Other than the rail head where the current is transferred from the rail to the locomotive, I would not be concerned with the oxidization. It has not negative effect to speak of, and I think it makes the rail look more realistic. 

Bob C.


----------



## Semper Vaporo (Jan 2, 2008)

"Brasso" takes the tarnish off and it smells like vinegar so I would assume vinegar, as a mild acid, might do what you want if added to your wash water. I think Brasso has not been recommended because it leaves behind a wax/polish that might need to be removed somehow if you need good electrical contact, but I have never used it that way, (nor do I care as I run Live Steam) so I don't know for sure if that is why. I doubt if the vinegar would damage the ties, but it might be best to try it on a small area before you submerse whole sections of track at a time.


----------



## Greg Elmassian (Jan 3, 2008)

There are "dip type" metal cleaners, like the stuff to dip your silver in. 

I think you would find the cost prohibitive. 

Put the track in the dishwasher, that will get it clean. 

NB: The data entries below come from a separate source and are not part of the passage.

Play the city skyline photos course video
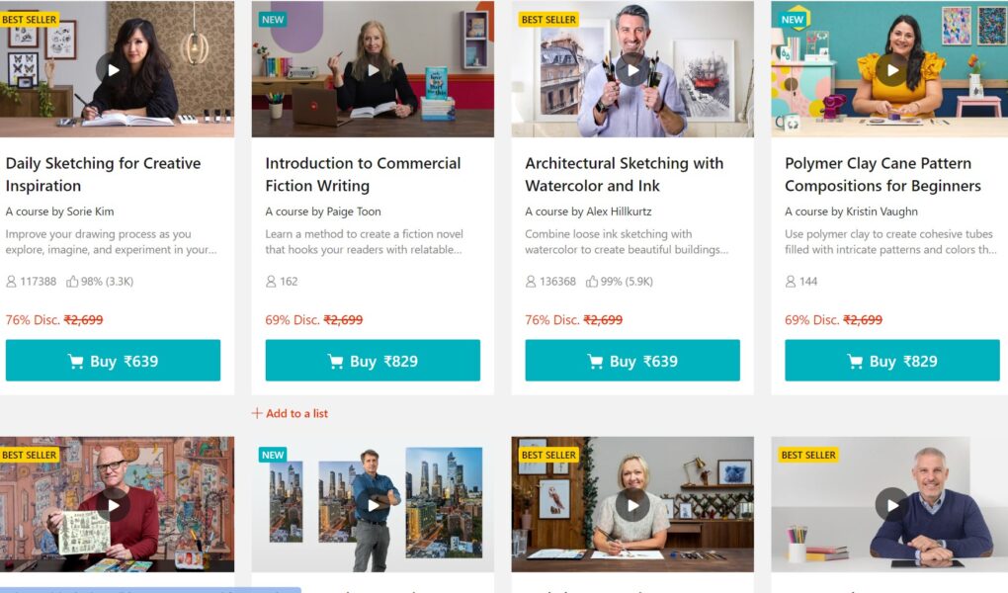The height and width of the screenshot is (593, 1008). 373,505
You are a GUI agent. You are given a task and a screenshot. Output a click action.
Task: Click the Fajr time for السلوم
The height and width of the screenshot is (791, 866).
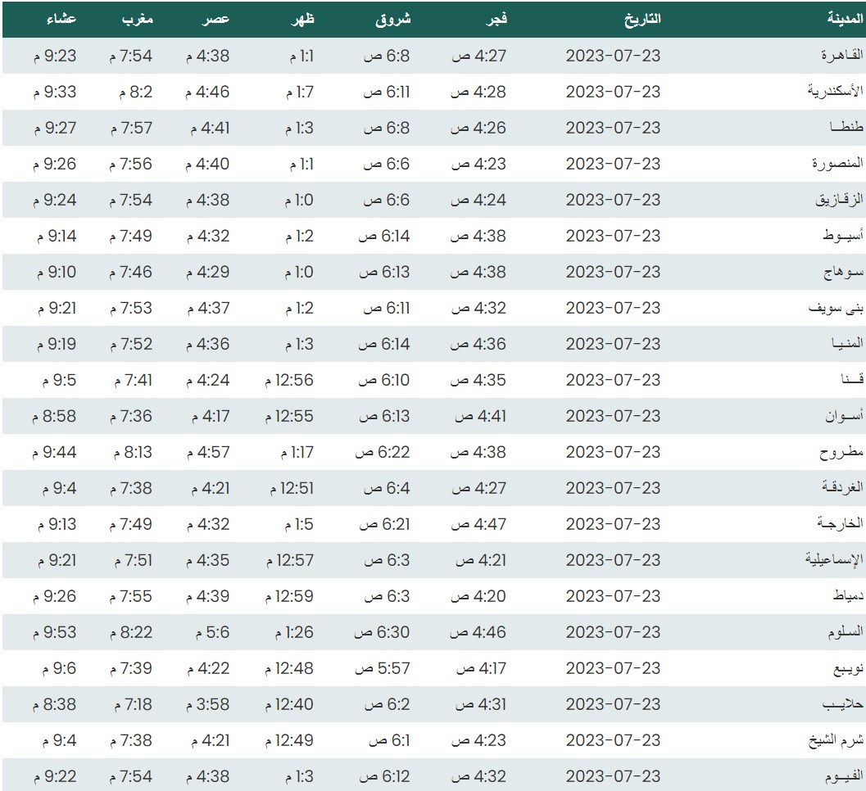[479, 632]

Then, a light abrasive on the surface can shine it up, but the oxidized rail sides really look more prototypical... I agree 

If you wanted to put some CLR on a rag and wipe it on the rail heads, that would probably work, but you want to completely rinse it afterward, nasty acids in it. 

Greg


----------



## kormsen (Oct 27, 2009)

there are liquids for polishing brass doorknobs and similars. 
together with some elbowgrease they do the job.


----------



## Greg Elmassian (Jan 3, 2008)

Dipping solution was requested... elbow grease is in opposite direction I think ;-) 

Greg


----------



## pete (Jan 2, 2008)

Get apad that is used for drywall sanding and give the rails a rub. The top of the track will get a nice shine to it and the rest of the rail will be darker and get a real look to it.It won't take that long. Good luck.


----------



## Greg Elmassian (Jan 3, 2008)

A bit of caution, the drywall sandpaper can leave scratches in the rail tops that can collect dirt. Try it on a small spot first and see if it does what you want... some people like the result, some have more problems... it's pretty aggressive stuff. 

Regards, Greg


----------



## Dan Pierce (Jan 2, 2008)

I agree with Greg, the dishwasher to clean the track, and then polish the rail head, do not grind it. 

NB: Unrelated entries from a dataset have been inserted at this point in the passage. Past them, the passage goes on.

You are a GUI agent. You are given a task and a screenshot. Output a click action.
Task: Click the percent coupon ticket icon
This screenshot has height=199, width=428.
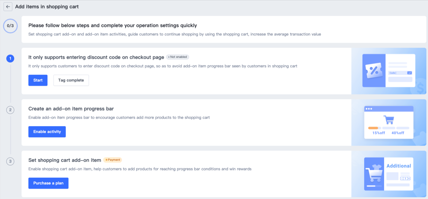tap(374, 71)

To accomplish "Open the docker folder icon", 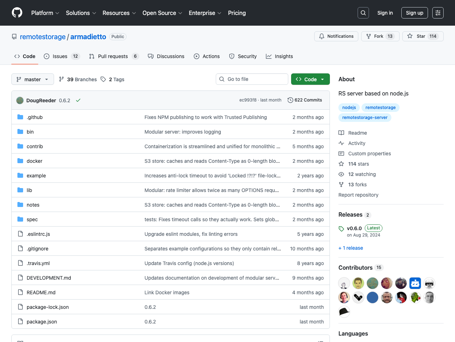I will tap(20, 161).
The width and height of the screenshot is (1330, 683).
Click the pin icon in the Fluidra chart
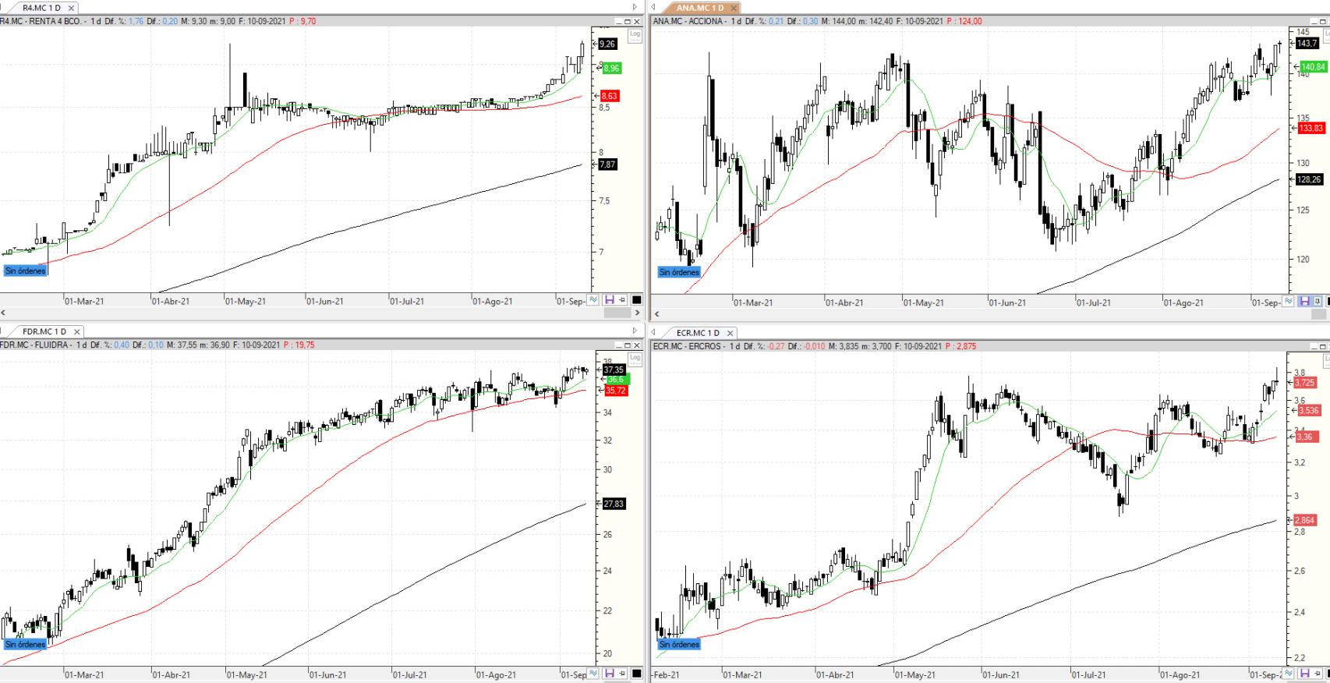(x=622, y=674)
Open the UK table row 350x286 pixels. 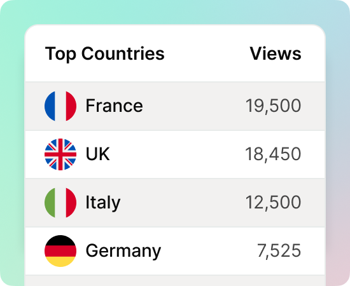point(175,154)
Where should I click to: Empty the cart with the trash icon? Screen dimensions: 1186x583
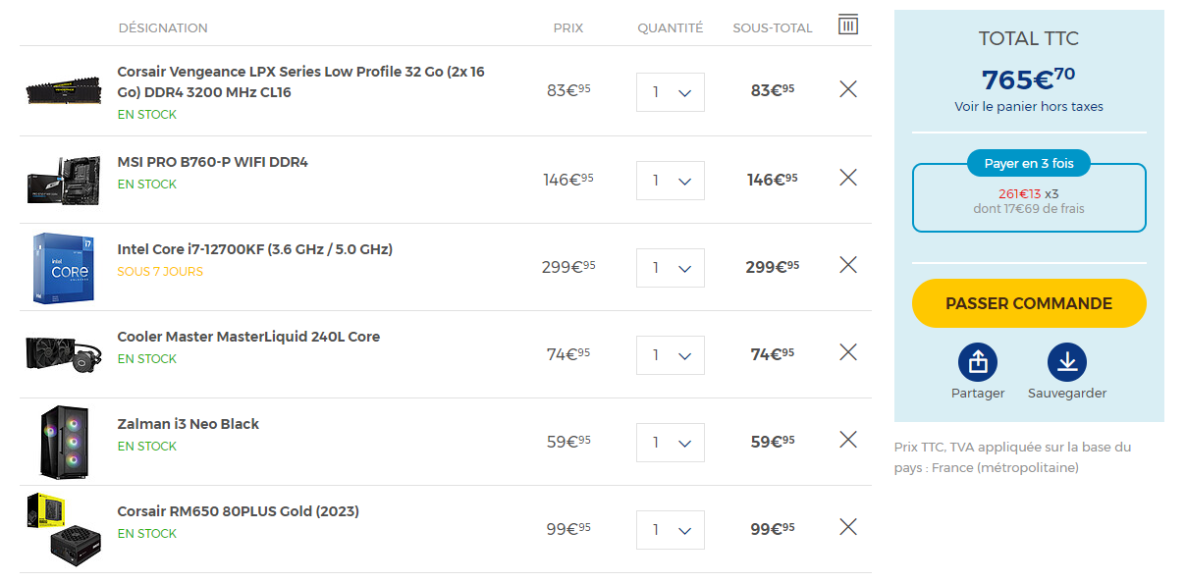coord(848,25)
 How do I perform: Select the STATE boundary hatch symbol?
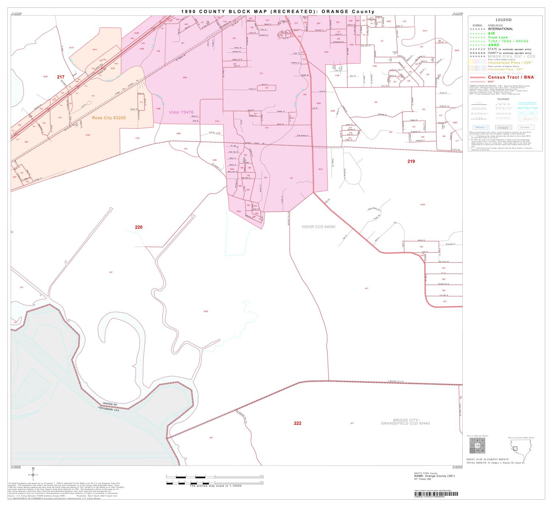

A groove in the railhead will not just collect dirt, it will give more surface for oxidation (less conductance).


----------



## Jerrys-RR (Jun 21, 2010)

I don't know if 600mm track would fit in a dishwasher. I have used an old dishwasher to clean track etc. for years with LGB track and turnouts. I don't know about other brands of track. 

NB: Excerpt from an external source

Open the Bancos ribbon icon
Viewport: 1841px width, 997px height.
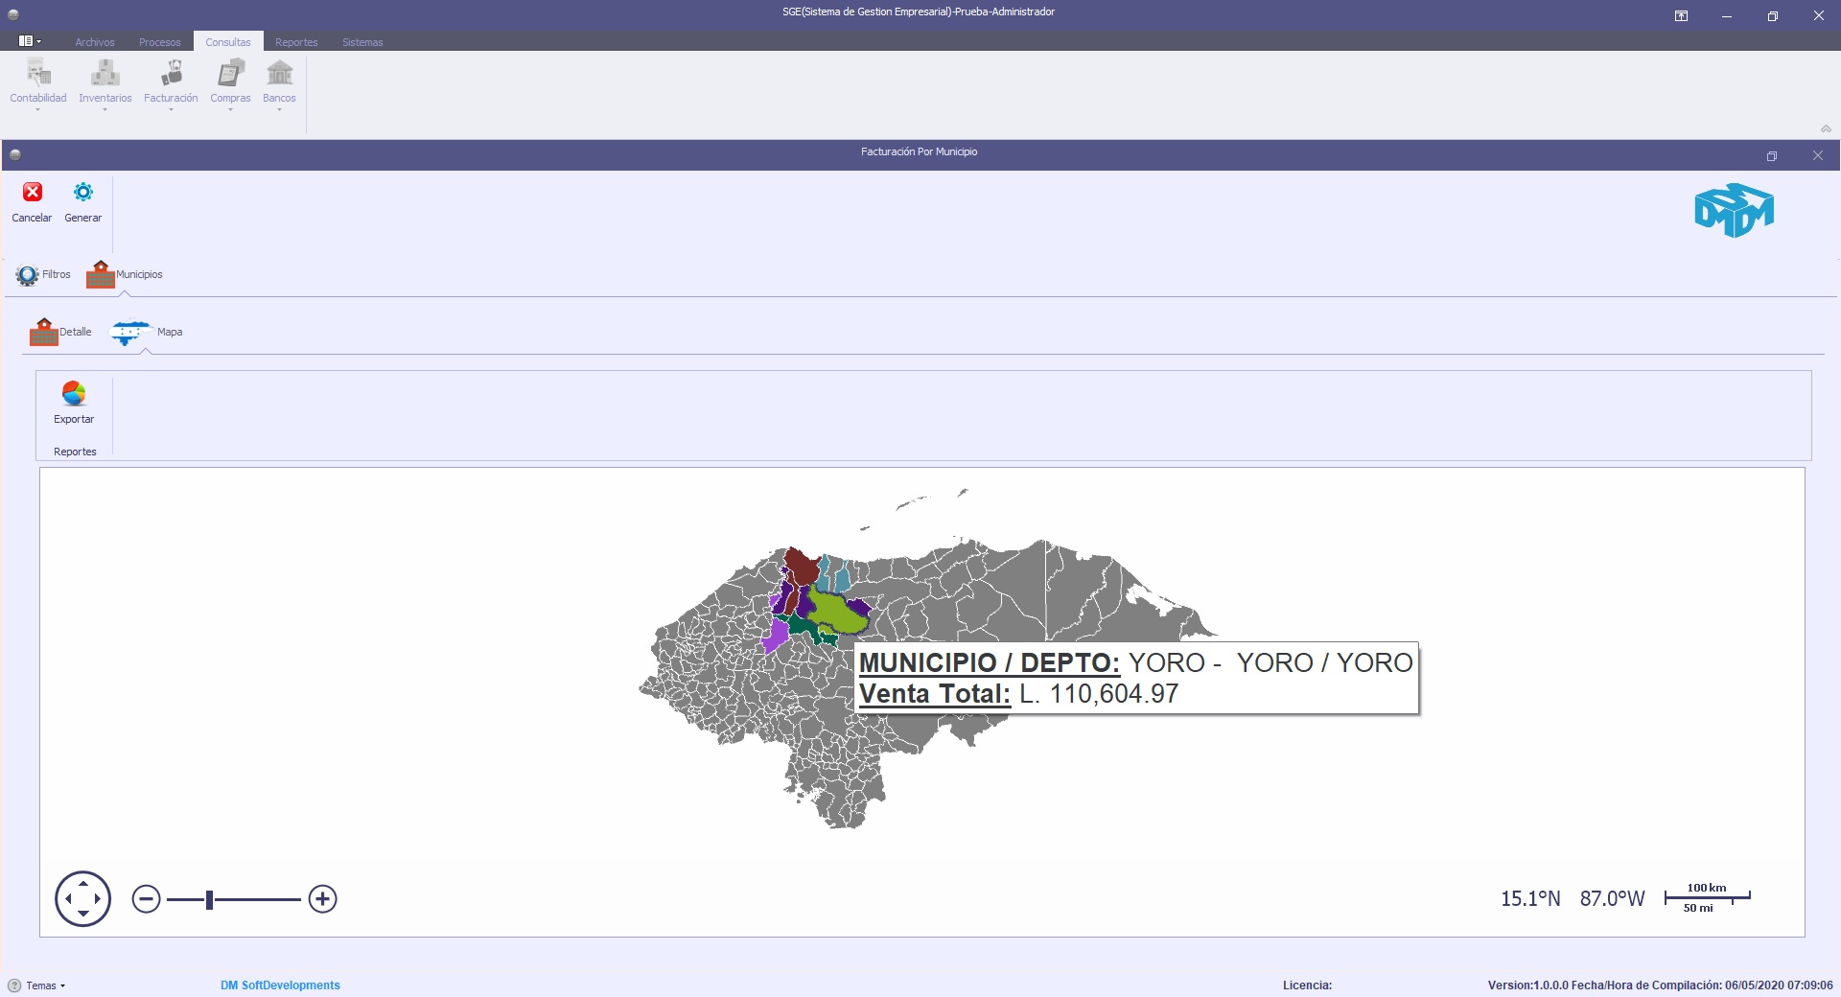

My experience has been that it cleans the track but does not do much if anything about the oxidation. I was not too concerned about the rail head oxidation as conductivity was restored with LGB 50040 track cleaning blocks. I was more concerned about the ends of the rails where the rail joiners need a good surface contact. After cleaning I always used LGB 51010 Conductive Paste to keep the joiner connection clean. 

I have had some success with Kaboom® Shower, Tub & Tile Cleaner but current bottles I have checked do not recommend for use on brass. I don't know if they changed their chemical formulas.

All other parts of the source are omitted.